The drama and the witness of young camillian missionary heroes

DSCN0411In this new season of the Church inaugurated by Pope Francis, and in the search for the revitalisation of consecrated life with the celebration of the Year of Consecrated Life (2015), we are invited to engage in a personal exodus and to move towards those who live on the geographical and existential outskirts of the human heart.

It is in this sense that I would like to describe the work during the civil war that recently broke out in the Central African Republic engaged in by Fr. Bernard Kinvi and by Fr.

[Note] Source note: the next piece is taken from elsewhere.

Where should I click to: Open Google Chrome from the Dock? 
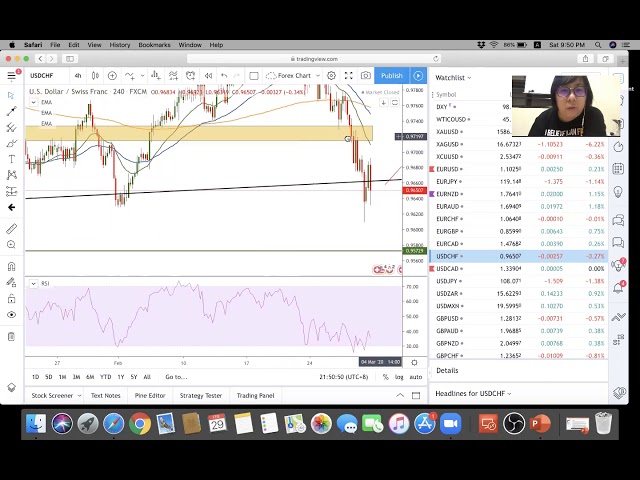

Brice Patrick Nainangue, the animators of the Camillian mission of Bossemptele which is a part of the Camillian Vice-Province of Benin-Togo.

We are faced with a terrible and dramatic reality! Our religious saved the lives of thousands of Muslims, risking their own lives. During these times of religious pluralism, when the need for inter-religious dialogue is discussed, our religious brothers are offering us a magnificent example.

Father Bernard Kinvi is the director of the John Paul II hospital of Bossemptele. During these clashes, this hospital – which is funded by the NGO of the Order ‘Health and Development’, a body which exists to promote various social/health-care services – the parish church and the school of the sisters of St. Teresa of Turin were the settings for the saving of hundreds of Muslim refugees who were fleeing from the civil war.

Father Bernard Kinvi, for this courageous action in defence of the lives of over 1,500 Muslims, received the international prize of the organisation ‘Human Rights Watch’ (HRW). In the months of November and December 2014 he took part in the series of events organised in Paris, London, Rome and Geneva where he was awarded the prestigious Alison Forges Award in recognition of his work and that of the Camillian community.

Father Kinvi also spent some days in the our generalate house in Rome, telling us about his experiences before a very interested audience. I believe that it is incumbent upon me to publicise and explain this event within our Order and not only through our system of internal communication, the web site www.camilliani.org and Newsletter: I think it is also useful to engage in reflection on these facts and to subject them to further analysis. I thought about this text and wrote about it starting from the writings transmitted to the wider public by journalists and by the great international secular press – a true hymn of respect and appreciation for the human rights of hundreds of thousands of people involved in the violent civil war that broke out in the Central African Republic.